Radial haemolysis (RH) was used to test sera for immunity to rubella from 1317 patients attending a general practice. One hundred and forty-one (10·7%) were treated as susceptible and offered an attenuated virus vaccine (RA 27/3). Pre-immunization sera from 43% of these patients were reactive at low levels in RH (< 15 international units rubella antibody per ml).
Pre- (S1) and post- (S2) immunization sera from 66 vaccinees were studied in detail. Antibody was detected by RH, haemagglutination inhibition (HI) and enzyme-linked immunosorbent assay (ELISA), and the specific IgM response was measured by a solid-phase M-antibody capture radioimmunoassay (MACRIA). The vaccine-induced IgM response was only detected if the S1 serum was non-reactive by all tests for rubella antibody. It was weaker than that seen following wild virus infection. It could be detected reliably for six weeks, and in most cases for nine weeks, after immunization. In contrast, patients with S1 specimens reactive by RH, HI or ELISA never showed an IgM response in the S2 specimen despite ‘significant’ antibody rises often being present.

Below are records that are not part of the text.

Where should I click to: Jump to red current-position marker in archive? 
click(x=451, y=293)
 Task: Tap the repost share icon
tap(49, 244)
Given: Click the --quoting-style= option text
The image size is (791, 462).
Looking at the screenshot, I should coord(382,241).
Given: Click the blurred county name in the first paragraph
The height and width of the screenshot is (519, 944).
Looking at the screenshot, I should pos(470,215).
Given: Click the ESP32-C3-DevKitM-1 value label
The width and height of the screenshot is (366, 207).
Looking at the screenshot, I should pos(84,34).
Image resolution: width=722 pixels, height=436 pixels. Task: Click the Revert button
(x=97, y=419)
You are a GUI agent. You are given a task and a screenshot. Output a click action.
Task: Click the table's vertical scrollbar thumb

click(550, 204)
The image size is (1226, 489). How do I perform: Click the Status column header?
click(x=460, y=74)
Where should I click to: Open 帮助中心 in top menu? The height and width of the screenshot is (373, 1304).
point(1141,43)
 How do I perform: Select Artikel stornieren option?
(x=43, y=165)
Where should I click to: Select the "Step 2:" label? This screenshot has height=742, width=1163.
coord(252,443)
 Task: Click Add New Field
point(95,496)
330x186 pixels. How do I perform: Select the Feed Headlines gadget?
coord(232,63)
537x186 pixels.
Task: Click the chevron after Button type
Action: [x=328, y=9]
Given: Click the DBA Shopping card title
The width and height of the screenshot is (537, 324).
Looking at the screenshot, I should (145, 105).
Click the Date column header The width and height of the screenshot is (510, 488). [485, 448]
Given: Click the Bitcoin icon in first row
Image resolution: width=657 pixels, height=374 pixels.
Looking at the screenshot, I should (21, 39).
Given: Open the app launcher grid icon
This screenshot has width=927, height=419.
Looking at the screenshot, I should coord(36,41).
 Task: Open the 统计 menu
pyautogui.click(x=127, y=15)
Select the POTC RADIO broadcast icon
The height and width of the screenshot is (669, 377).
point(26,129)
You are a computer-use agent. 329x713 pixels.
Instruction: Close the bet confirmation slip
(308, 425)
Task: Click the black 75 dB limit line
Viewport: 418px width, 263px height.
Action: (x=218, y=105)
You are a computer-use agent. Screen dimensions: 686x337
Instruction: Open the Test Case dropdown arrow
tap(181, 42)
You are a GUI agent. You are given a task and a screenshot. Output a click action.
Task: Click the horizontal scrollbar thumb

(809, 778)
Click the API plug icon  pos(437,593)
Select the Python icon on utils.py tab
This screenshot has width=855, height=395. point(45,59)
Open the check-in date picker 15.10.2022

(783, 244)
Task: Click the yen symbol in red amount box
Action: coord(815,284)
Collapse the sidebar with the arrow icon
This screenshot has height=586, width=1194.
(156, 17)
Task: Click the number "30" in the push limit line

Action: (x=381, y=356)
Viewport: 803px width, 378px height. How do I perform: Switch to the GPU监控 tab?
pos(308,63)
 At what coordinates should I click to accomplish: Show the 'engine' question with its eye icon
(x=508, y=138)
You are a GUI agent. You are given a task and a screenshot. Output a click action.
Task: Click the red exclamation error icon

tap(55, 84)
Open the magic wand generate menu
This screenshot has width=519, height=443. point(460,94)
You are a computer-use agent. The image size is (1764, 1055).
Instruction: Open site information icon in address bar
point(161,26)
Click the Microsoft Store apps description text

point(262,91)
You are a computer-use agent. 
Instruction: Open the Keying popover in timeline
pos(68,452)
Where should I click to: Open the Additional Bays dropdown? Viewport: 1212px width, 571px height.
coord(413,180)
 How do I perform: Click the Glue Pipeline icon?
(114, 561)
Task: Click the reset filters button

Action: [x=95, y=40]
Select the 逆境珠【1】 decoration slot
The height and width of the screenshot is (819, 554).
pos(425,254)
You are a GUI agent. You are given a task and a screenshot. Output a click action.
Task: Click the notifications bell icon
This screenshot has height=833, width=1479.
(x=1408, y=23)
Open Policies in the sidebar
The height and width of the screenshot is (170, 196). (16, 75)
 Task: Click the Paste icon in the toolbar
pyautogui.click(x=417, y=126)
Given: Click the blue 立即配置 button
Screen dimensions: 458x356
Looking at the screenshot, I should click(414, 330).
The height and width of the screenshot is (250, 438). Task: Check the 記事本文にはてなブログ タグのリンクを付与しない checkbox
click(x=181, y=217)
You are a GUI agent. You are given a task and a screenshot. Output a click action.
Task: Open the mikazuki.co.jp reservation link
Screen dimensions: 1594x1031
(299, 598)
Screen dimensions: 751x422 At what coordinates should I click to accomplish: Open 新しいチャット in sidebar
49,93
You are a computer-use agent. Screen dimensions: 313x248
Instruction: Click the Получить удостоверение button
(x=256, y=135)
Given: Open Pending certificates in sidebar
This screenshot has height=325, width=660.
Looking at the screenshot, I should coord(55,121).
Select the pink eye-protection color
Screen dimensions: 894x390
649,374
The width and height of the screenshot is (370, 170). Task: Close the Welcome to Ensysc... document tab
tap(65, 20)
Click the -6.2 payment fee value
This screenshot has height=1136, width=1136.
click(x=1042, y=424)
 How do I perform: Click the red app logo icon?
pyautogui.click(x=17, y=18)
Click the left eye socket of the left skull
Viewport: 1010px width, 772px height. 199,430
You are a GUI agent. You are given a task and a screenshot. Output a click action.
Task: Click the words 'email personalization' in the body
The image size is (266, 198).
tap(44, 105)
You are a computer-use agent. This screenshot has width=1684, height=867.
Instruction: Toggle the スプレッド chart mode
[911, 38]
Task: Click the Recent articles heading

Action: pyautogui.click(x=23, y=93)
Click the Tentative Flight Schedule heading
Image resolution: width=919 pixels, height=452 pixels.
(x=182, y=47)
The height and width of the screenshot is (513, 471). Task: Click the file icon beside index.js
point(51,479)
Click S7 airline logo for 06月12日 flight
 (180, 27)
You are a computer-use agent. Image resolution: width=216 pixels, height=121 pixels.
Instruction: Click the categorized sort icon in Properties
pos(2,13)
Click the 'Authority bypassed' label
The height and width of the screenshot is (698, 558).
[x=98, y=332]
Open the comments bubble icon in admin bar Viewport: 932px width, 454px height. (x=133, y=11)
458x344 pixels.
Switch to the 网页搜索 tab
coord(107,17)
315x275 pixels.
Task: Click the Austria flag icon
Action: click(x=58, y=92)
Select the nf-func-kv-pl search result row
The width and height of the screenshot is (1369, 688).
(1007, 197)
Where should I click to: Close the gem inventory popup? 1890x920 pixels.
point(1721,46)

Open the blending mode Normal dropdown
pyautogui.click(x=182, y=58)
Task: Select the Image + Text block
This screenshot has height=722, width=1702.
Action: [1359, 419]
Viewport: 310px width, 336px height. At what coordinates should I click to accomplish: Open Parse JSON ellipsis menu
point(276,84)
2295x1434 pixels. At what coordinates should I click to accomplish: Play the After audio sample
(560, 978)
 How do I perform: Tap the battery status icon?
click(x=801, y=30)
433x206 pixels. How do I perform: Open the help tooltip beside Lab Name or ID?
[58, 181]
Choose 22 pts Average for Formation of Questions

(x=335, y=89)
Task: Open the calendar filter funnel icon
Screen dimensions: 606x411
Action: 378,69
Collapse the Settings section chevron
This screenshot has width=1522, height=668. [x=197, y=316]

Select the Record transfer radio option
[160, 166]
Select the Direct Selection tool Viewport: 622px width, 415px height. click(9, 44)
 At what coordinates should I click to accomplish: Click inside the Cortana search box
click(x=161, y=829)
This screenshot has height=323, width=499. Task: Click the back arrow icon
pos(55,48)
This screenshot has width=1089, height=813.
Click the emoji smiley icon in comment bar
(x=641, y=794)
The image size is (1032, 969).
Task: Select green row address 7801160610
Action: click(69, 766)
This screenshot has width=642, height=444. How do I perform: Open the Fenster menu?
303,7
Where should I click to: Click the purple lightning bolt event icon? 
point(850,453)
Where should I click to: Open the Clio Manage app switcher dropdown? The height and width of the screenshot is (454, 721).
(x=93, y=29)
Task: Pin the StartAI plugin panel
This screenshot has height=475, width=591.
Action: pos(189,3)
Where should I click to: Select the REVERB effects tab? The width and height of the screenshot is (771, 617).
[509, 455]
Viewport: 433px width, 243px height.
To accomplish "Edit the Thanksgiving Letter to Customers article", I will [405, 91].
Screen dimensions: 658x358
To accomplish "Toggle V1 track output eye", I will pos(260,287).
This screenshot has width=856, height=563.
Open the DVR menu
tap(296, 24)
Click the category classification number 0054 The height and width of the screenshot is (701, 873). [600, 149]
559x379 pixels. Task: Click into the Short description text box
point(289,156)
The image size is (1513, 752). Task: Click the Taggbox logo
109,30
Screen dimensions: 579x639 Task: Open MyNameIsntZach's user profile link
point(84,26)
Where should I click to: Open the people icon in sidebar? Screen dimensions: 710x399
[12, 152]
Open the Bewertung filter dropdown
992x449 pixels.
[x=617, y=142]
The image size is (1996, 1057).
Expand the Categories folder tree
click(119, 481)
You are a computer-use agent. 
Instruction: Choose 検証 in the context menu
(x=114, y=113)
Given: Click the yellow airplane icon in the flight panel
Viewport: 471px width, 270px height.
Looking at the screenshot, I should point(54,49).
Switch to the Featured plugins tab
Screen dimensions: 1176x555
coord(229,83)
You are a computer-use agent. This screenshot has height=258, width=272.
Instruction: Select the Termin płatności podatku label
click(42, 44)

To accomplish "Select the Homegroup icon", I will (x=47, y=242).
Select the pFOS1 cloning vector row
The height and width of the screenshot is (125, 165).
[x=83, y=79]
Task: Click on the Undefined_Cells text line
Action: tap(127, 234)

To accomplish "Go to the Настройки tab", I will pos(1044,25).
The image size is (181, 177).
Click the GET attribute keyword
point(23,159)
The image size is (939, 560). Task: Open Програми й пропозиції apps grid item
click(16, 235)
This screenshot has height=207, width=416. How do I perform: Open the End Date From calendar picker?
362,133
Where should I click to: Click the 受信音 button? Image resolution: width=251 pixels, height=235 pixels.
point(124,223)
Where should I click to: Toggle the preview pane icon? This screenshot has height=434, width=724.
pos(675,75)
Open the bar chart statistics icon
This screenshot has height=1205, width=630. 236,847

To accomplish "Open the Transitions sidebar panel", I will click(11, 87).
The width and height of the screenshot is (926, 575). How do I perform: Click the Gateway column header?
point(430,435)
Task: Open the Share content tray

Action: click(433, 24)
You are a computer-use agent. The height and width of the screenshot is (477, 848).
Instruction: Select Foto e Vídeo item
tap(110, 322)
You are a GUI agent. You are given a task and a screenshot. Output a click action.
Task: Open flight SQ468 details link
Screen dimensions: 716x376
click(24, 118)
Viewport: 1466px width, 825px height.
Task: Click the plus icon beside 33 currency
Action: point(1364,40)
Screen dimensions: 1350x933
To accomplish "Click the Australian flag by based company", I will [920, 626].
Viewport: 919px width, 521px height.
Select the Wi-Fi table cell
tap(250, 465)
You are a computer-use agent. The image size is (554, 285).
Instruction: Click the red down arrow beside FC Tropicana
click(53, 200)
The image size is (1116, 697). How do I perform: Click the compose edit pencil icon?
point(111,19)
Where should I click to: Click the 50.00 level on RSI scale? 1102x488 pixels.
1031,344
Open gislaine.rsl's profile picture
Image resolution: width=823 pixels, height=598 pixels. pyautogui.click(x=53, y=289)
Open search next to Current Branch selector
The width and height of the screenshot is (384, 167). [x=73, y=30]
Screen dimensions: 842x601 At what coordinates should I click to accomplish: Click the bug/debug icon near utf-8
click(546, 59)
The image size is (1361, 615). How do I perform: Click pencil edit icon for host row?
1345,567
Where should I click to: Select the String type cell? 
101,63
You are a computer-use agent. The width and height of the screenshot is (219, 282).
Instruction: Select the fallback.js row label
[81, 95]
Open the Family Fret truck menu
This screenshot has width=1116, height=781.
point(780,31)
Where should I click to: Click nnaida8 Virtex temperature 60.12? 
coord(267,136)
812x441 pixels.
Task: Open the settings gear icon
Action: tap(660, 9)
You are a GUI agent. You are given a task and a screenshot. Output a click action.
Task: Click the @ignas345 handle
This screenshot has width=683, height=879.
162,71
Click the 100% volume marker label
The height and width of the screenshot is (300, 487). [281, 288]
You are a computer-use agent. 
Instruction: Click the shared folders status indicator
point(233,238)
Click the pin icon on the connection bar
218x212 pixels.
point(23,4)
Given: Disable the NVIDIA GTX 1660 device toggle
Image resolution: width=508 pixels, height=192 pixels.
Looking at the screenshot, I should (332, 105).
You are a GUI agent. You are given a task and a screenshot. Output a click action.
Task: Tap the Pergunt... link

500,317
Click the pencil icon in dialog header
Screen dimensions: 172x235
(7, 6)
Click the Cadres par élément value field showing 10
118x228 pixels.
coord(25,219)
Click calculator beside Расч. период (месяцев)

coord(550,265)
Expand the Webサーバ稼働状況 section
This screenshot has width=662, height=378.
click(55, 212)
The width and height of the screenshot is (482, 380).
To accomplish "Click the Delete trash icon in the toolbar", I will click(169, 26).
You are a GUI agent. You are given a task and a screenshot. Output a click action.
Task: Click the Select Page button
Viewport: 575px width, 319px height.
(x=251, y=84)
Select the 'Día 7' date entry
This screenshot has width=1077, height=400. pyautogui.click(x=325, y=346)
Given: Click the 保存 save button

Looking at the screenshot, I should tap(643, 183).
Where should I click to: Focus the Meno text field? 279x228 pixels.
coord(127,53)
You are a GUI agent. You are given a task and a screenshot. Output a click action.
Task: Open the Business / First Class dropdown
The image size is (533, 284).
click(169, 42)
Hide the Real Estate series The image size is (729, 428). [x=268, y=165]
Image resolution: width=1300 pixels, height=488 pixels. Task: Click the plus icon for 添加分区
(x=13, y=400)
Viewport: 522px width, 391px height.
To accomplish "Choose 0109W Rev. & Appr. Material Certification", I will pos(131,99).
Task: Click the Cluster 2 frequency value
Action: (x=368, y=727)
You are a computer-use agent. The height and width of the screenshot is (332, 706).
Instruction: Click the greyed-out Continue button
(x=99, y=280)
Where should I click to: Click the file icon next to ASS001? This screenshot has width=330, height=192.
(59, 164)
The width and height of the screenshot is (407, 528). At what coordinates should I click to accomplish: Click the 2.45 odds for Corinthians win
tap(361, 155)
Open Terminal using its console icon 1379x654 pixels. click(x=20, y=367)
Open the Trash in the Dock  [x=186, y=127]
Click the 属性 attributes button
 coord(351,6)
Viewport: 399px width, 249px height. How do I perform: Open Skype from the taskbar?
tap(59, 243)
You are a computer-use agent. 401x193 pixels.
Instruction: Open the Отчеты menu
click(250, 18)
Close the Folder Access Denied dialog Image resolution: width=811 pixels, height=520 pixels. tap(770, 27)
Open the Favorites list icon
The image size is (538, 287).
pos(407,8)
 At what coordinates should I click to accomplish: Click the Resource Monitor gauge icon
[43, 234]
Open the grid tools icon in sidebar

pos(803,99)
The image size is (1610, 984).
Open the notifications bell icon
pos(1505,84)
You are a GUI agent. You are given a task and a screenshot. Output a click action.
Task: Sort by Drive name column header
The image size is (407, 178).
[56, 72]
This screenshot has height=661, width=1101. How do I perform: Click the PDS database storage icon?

It was considered that an IgM response to RA 27/3 was the best indicator of pre-immunization susceptibility to rubella. The failure of many vaccinees to make an IgM response implied that a significant proportion were already immune. It is suggested that the threshold for a report of immunity to rubella could be lowered from 15 i.u. antibody per ml and so fewer women immunized without vaccine being withheld from those who need it.